Solved

more XML to Excel data manipulation

Posted on 2011-02-14
11
400 Views
Last Modified: 2012-06-21
Hi,

Had an expert help create the code snippet attached and it does a nice job of pulling values from a particular tag out of a bunch of XML files.

However the snippet doesn't appear to look for the actual tag name "Text" which happens to be the first tag in each node and from where we are pulling our values.

But what if we wanted to pull out the 7th tag values instead of the first? Again, I don't seem to see where the tag name is spelled out anywhere. This new tag is named CID and is in the 7th position IF present, in the XML nodes in each file.

What am I missing? Where would I point to a different tag value within my XML nodes?

Thanks

Bill
Private Sub CommandButton1_Click()
    Dim strPath As String, strCurrentFile As String
    Dim MyData As String, strData() As String, strFile As String
    Dim temp() As String
    Dim I As Long, LastRow As Long
    Dim ws As Worksheet
    
    '~~> Change the path to the folder where the XML's are stored
    strPath = "C:\Temp\"
    
    Application.ScreenUpdating = False
    Application.DisplayAlerts = False
    
    strCurrentFile = Dir(strPath & "c*.xml")

> SUPPLIED MATERIAL:
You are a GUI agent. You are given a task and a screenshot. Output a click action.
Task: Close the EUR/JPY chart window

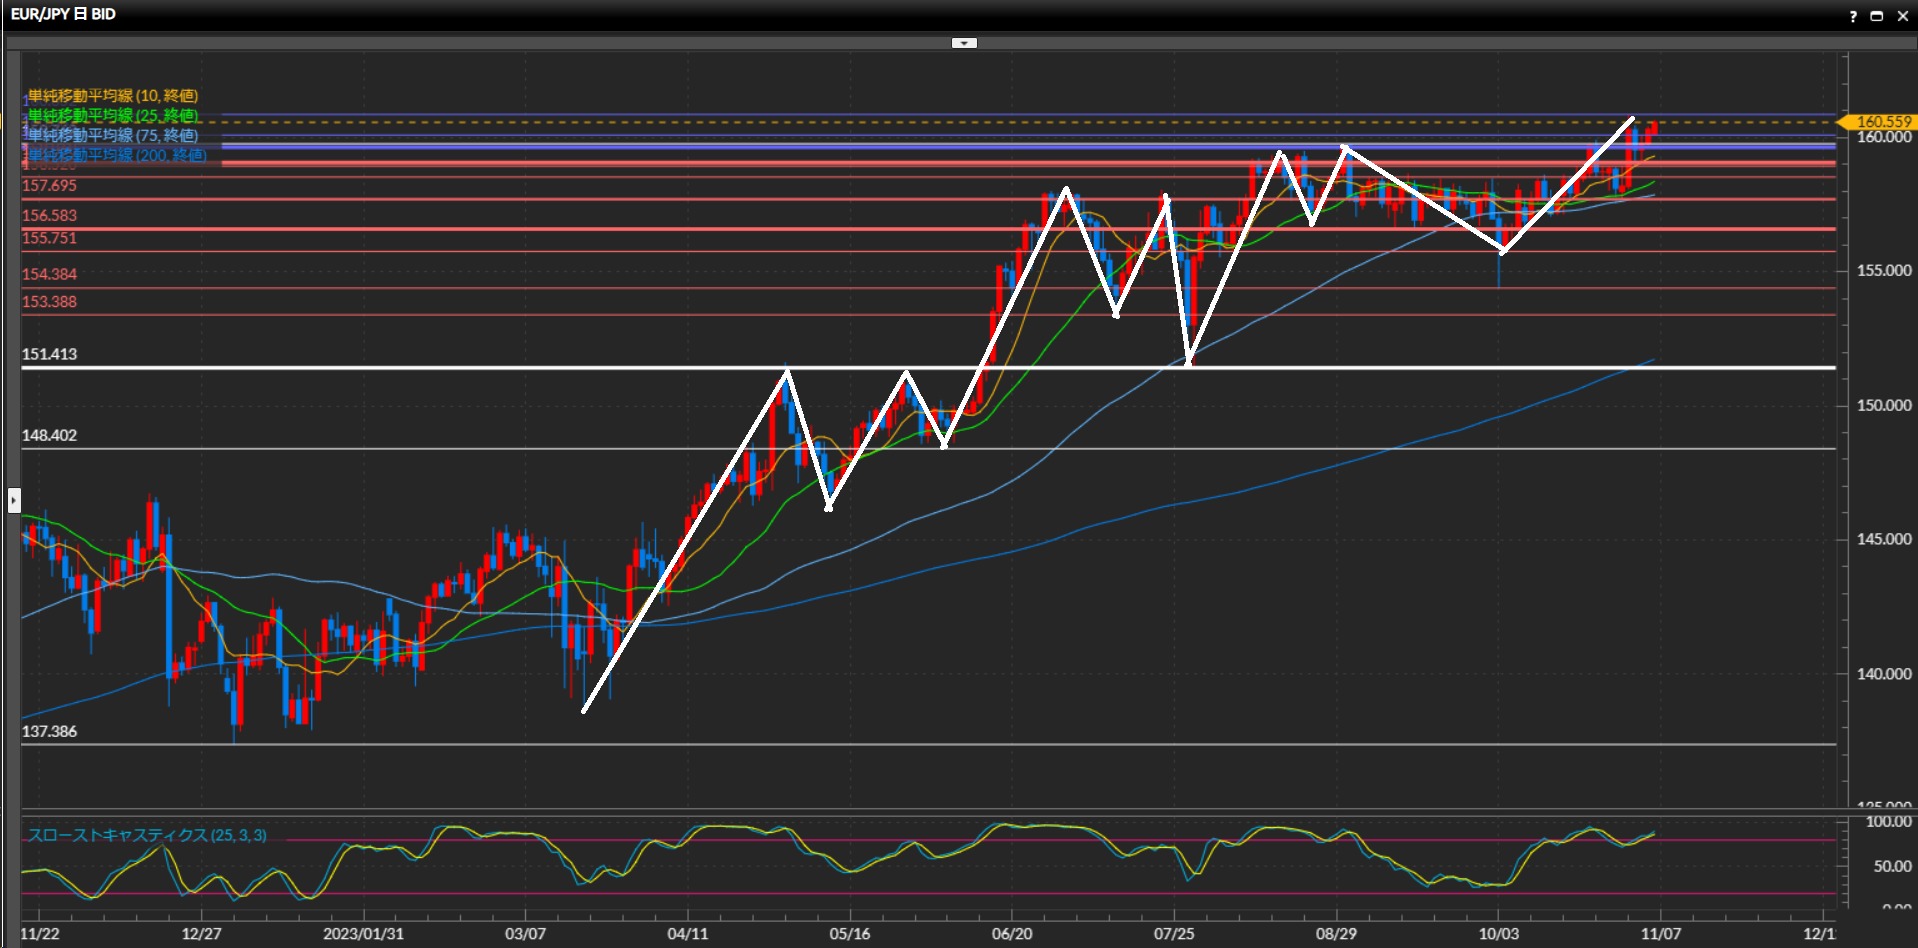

> TASK PROMPT: In the forum post about XML to Excel data manipulation, list every variable that the code declares As String.

> RESULT FOR THIS EXERCISE: strPath, strCurrentFile, MyData, strData(), strFile, temp()